Located some 13 kilometers (about 8 miles) from the center of Beirut and built on the site of the current embassy, the US’ new compound in Lebanon looks like a city of its own.
Researchers from Middle East Research and Information Project (MERIP) described this imperial project in 2024 as:
[a] 19-structure ziggurat that dwarfs any government facility in Lebanon, is the second largest in the world after Baghdad’s.
The sheer size of the project raised questions. Especially given that Lebanon is a small nation:
Its billion-dollar estimated budget rivals the cost of the US embassy in London, and it is about four times its size, despite Britain having ten times Lebanon’s population and 130 times its GDP.

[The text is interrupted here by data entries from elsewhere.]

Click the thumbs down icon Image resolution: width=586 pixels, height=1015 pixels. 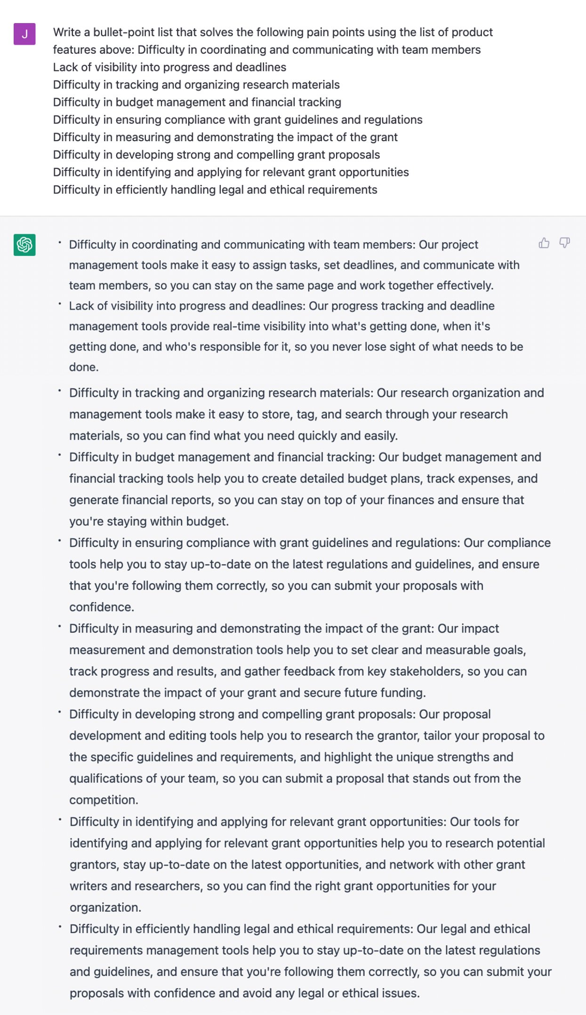click(x=564, y=243)
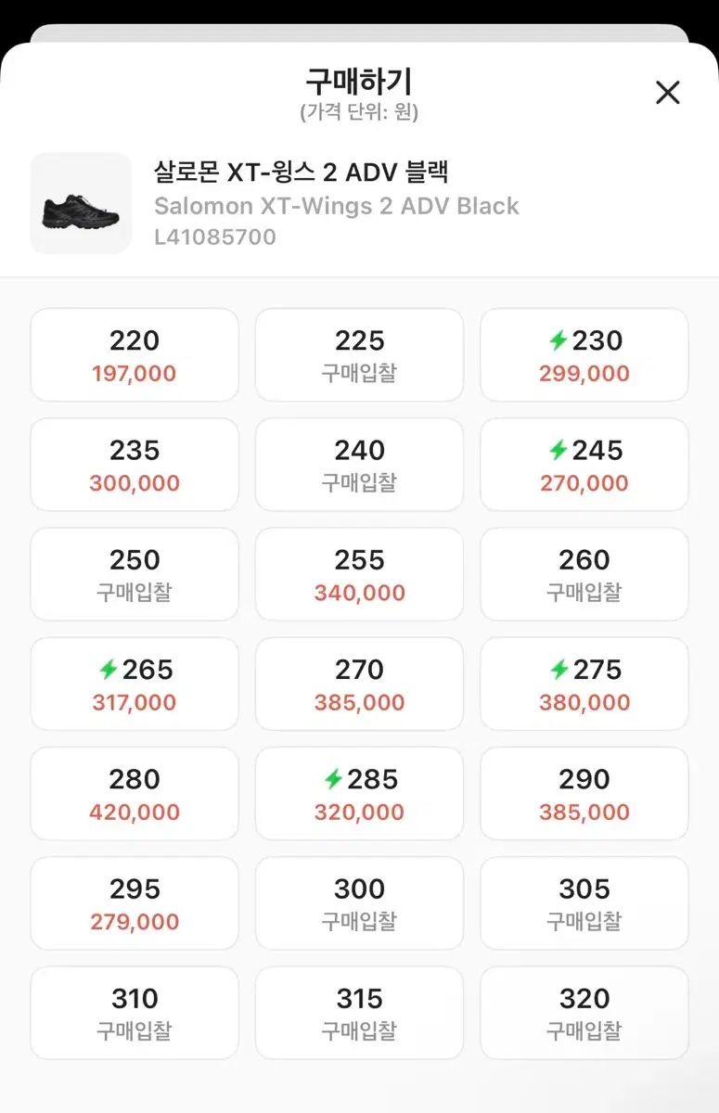Select size 320 purchase bid option
The image size is (719, 1113).
(584, 1013)
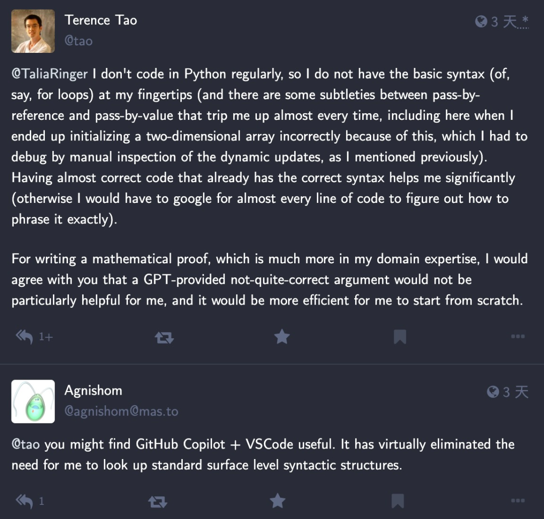Image resolution: width=544 pixels, height=519 pixels.
Task: Open the Terence Tao display name
Action: (x=101, y=20)
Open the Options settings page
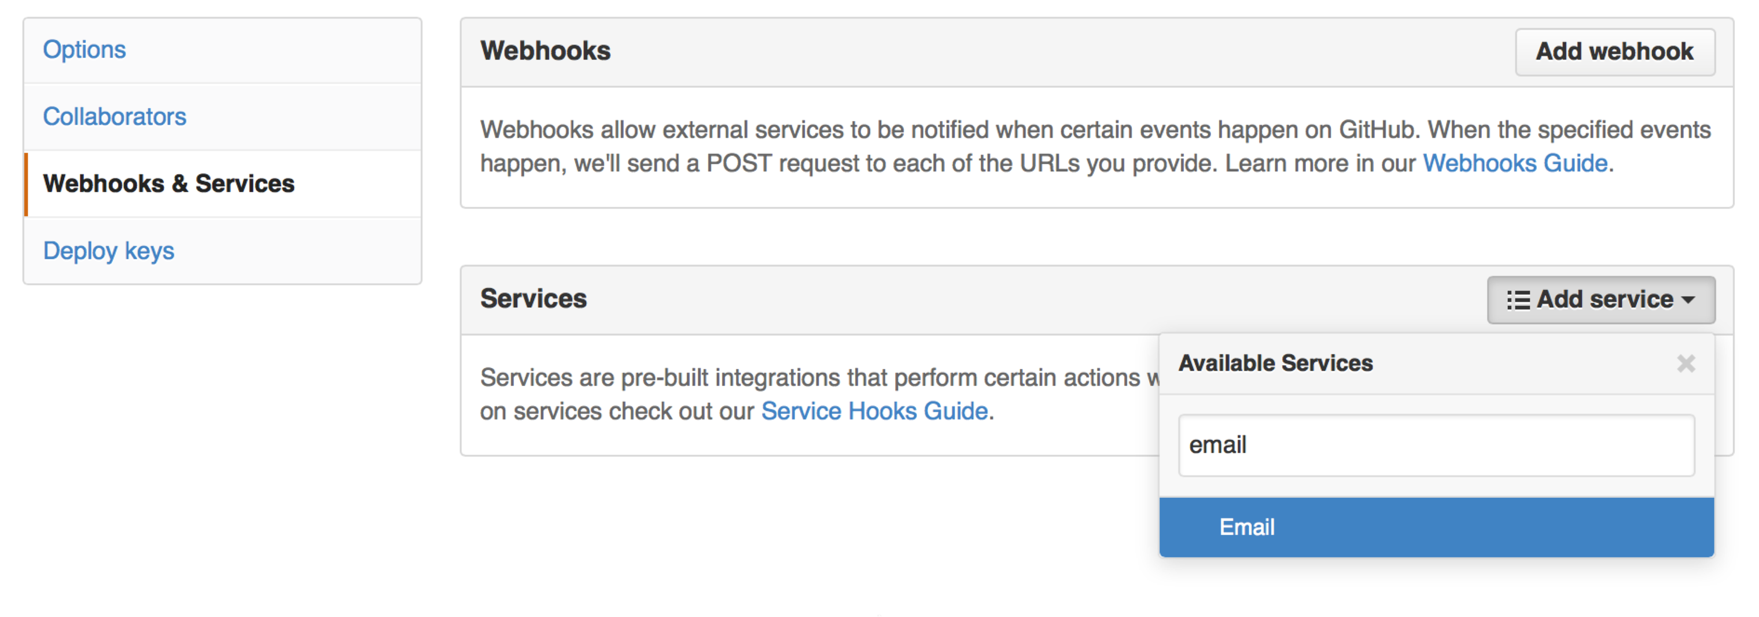 click(x=84, y=50)
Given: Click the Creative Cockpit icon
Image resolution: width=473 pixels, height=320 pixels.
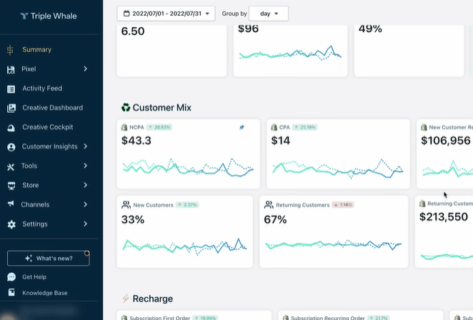Looking at the screenshot, I should point(11,127).
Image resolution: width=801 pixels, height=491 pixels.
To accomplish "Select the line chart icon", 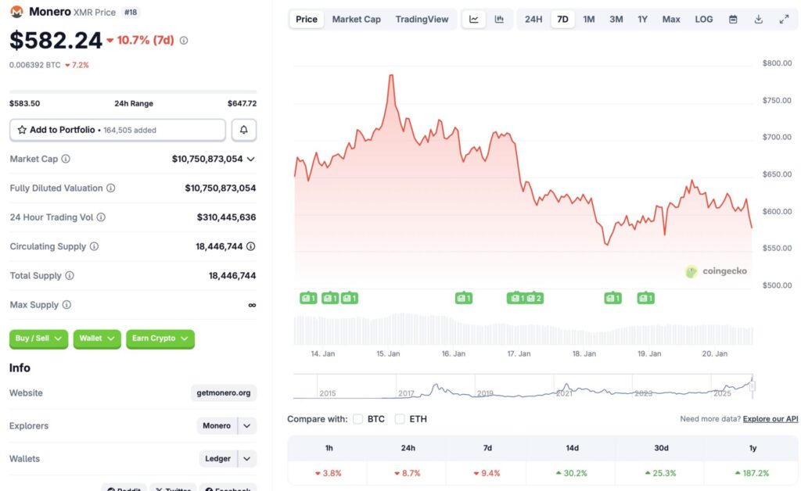I will pyautogui.click(x=474, y=19).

Yet “no specific reason has been offered for building such a massive compound”. The US says its embassies are helping US citizens in the region. Naturally, MERIP says the answer is less innocent:
Rather, the new embassy, like that of Baghdad, speaks to longstanding US military interests and activity in Lebanon and the wider region.
US influence
The recent MAGA-influenced National Security Strategy (NSS) has recalibrated US foreign policy. There is a strong sense of withdrawal from Europe. China, Russia and Iran have all been deprioritised. But the Middle East has not been abandoned. The new mega-embassy suggests Lebanon will be a key node for US influence.
At the same time, its clear that the main US ally in the region remains Israel. And virtually unconditional support for the settler-state is assured — at virtually any cost. In this grand scheme, peace and stability in Lebanon is small change for the US and for the expansionist Zionist project it will continue to back to the hilt.